N’Gai Croal moves on and other thoughts on Game Journalism

For those of you who haven’t heard N’Gai Croal is leaving Newsweek effective the end of the week and becoming a consultant for the games’ industry. You can read his final post and farewell here. For those of you now asking “who is he or why should I care,” then I respond “why are you reading this site?” And for those of you legitimately ignorant, but would like to educate themselves I’m sure there are better places to understand him. This podcast comes to mind. I’m not sure I’d be correct in saying he started the games’ criticism movement that we now see in certain blog circles, but I he was definitely an important figure into getting things moving. What he was most famous for, or should I say infamous was his inflammatory’ remarks about racism in the Resident Evil 5 trailer.  But as to what he did overall I have to send you to Sexy Videogameland’s post.
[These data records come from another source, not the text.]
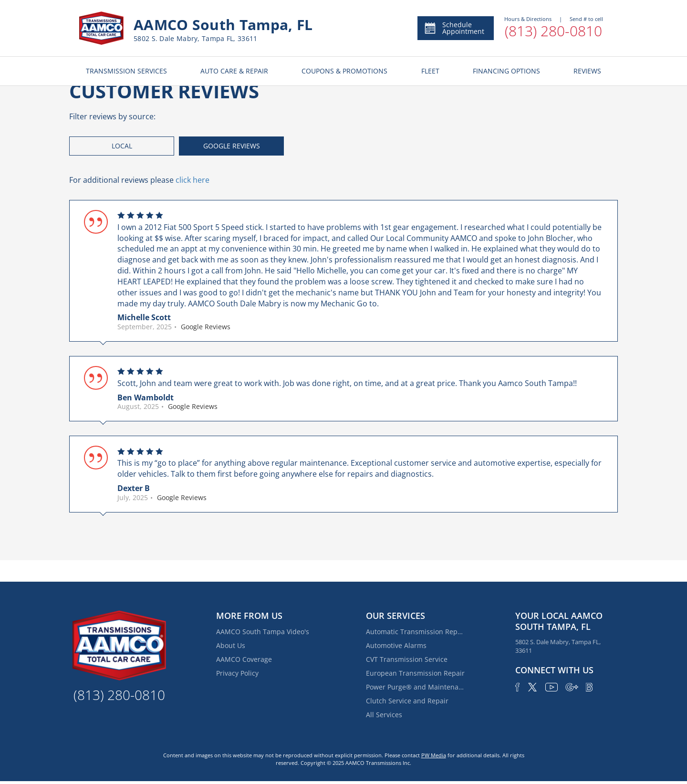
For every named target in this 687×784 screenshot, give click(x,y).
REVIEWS (587, 71)
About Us (230, 645)
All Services (384, 714)
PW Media (434, 755)
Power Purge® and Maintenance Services (416, 687)
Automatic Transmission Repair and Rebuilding (416, 631)
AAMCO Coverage (244, 659)
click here (192, 180)
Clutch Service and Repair (407, 700)
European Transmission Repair (415, 673)
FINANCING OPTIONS (506, 71)
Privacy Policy (237, 673)
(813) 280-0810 (553, 31)
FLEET (430, 71)
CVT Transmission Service (406, 659)
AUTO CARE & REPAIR (234, 71)
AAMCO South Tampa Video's (262, 631)
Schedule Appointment (454, 28)
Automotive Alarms (396, 645)
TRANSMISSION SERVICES (126, 71)
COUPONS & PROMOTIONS (344, 71)
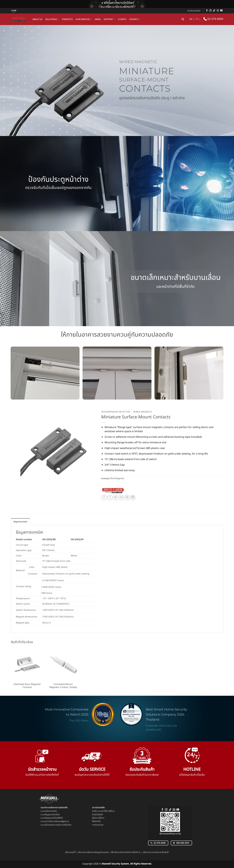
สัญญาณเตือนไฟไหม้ (54, 818)
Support (109, 19)
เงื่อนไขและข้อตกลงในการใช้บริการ (126, 852)
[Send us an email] (174, 810)
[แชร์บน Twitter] (115, 497)
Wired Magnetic (143, 412)
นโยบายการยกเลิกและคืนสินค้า (156, 852)
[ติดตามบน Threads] (218, 10)
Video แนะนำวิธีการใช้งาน (103, 811)
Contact (135, 19)
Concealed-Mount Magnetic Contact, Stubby (63, 686)
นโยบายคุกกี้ (70, 852)
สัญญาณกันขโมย (52, 814)
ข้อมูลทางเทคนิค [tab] (20, 522)
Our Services (83, 19)
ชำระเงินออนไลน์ (194, 11)
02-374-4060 (213, 19)
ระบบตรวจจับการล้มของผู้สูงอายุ (55, 821)
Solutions (52, 19)
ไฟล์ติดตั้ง (96, 821)
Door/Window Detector (115, 412)
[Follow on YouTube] (221, 10)
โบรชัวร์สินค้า (97, 814)
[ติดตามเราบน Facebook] (207, 10)
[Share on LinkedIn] (133, 497)
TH (197, 19)
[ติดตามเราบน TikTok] (214, 10)
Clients (122, 19)
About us (37, 19)
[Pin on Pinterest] (127, 497)
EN (191, 19)
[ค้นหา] (182, 19)
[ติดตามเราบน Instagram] (210, 10)
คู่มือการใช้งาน (98, 818)
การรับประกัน (98, 825)
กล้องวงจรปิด (51, 811)
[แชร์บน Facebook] (104, 497)
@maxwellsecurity (170, 834)
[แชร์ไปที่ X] (110, 497)
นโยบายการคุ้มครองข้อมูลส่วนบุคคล (93, 852)
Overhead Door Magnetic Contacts (27, 686)
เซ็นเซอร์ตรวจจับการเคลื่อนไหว (58, 825)
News (98, 19)
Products (67, 19)
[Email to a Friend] (121, 497)
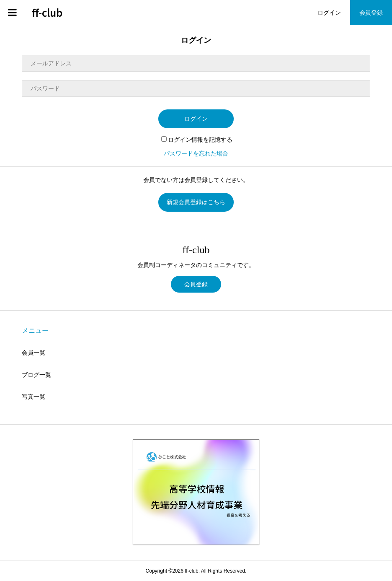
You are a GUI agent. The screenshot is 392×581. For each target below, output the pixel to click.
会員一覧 (34, 353)
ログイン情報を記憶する (197, 140)
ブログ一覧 (36, 375)
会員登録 (371, 13)
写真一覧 (34, 397)
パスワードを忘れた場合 (196, 153)
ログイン (329, 13)
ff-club (47, 13)
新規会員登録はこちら (196, 202)
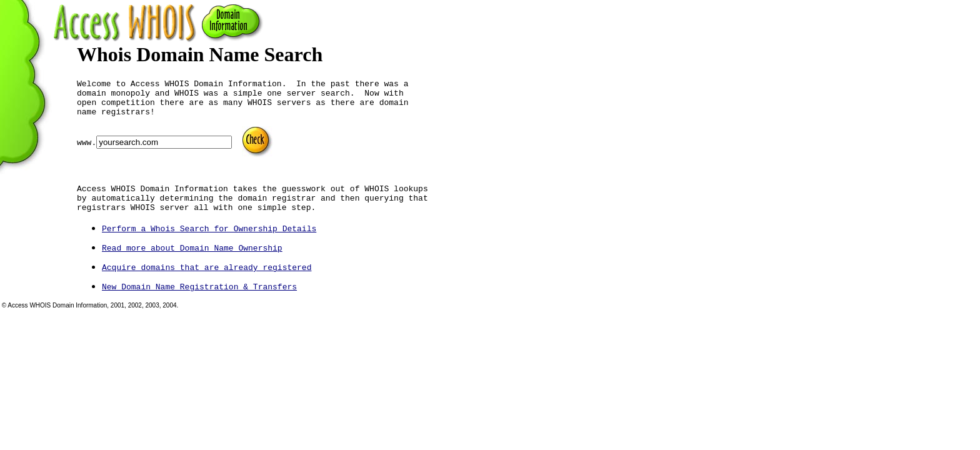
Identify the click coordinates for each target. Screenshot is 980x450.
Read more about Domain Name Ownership (192, 266)
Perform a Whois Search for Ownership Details (209, 247)
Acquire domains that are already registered (206, 286)
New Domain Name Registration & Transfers (199, 305)
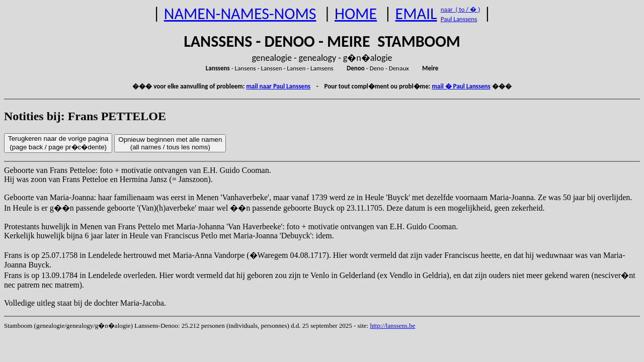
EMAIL (416, 14)
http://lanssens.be (392, 325)
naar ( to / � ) (460, 9)
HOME (356, 14)
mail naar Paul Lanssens (278, 86)
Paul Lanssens (459, 19)
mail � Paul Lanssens (461, 86)
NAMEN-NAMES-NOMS (240, 14)
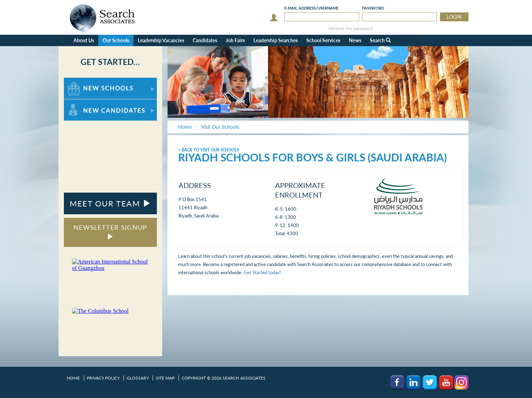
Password (373, 8)
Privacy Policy (103, 378)
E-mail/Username (311, 8)
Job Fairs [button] (235, 40)
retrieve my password (350, 28)
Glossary (138, 378)
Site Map (165, 378)
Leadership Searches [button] (275, 40)
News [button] (355, 40)
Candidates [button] (205, 40)
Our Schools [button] (116, 40)
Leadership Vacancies (161, 40)
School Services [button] (323, 40)
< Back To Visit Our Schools (208, 150)
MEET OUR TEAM (110, 203)
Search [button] (380, 40)
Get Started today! (262, 272)
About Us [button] (84, 40)
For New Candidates (86, 103)
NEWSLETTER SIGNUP (110, 231)
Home (73, 378)
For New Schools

He worked for a nationally recognized mainstream outlet and he spoke eloquently and critically about video games. And now he’s not. I think those two sentences sums up the transition best for those of us who are not N’Gai. He’s still going to post the same stuff on his new blog, ngaicroal.com, I hope. (Though it does mean I’ll have to fix the sidebar again.) But more importantly he’s going to get a voice into the industry. All the things we gaming public has been clamoring for on the outside, will now have a voice with the people who actually create them. That is a huge step forward for the medium. If a book ever gets written on how games rose to a new art form this will be more than a blurb, but now I’m just being starry eyed.

N’ Gai was a journalist, but he was more famous as a critic and commentator than a journalist. Really there are no games journalists. There are no investigative journalists at least. Most of them just print of the press releases or any tidbits about new games on the far distant horizon. Iroquois Pliskin at Versus CluClu Land had this to say on it. Here he does give two examples of people he think are doing it right, but I looked over some of the posts at The Cut Scene Blog and I wasn’t really impressed with what I saw. I don’t know how much of that is Ben Fritz being only held on retainer after losing his editorial position. And as for Gamasutra, years ago I followed them, but their e-mail updates were next to incomprehensible and were uninteresting. I went back lately and looked over some of their posts. Some of it is interesting, but other than the interviews I’m not sure I’d call what they do journalism either. Please send me links to prove me wrong. I like to be proven wrong when I’m all doom and gloom.

What’s my point in all of this? I’d say that to move forward in a medium you need two things: good criticism and good trade papers. Most of our focus for the past few months has been in trying to improve our criticism of video games. My opinion on this is the same as L.B. Jeffries, write the criticism first and we’ll see what works and what doesn’t. Either way we are getting the criticism thing down bit by bit, just look at my Game Critiquers sidebar or this blog list done by Alex Myers some time back. Neither is complete, but everyone on this list works hard at it. That’s a lot of people. But our trade papers consist of IGN, Gamespot and other like minded sites that give out reviews, press releases and odd features that correlate to lists in most cases. It was said, and I wish I could find where (the first thing I don’t have a link for), Game Journalism is like if Woodsworth and Bernstein were told to follow the money and they only wrote about the existence of the money.

Here’s an example. Ubiosft recently announced that Assassin’s Creed 2 is coming out this fiscal year, meaning sometime before March 31st 2010. I am excited by this information, I will not call it news, but that’s all we got. How about you dig for more information? Of course they aren’t going to give up any about the game, but how about what studio is developing it, or who is heading the design and what they’ve done previously. With Sexy VideogameDevloperLand and IGN’s top 100 Game Creators showing off many of the people behind the games in the industry it’s not inconceivable that this could be done. It would even present the opportunity to do analysis based on their previous work. If they aren’t giving up the goods, then put the onus on them and represent that you’ve asked. It’s just an idea.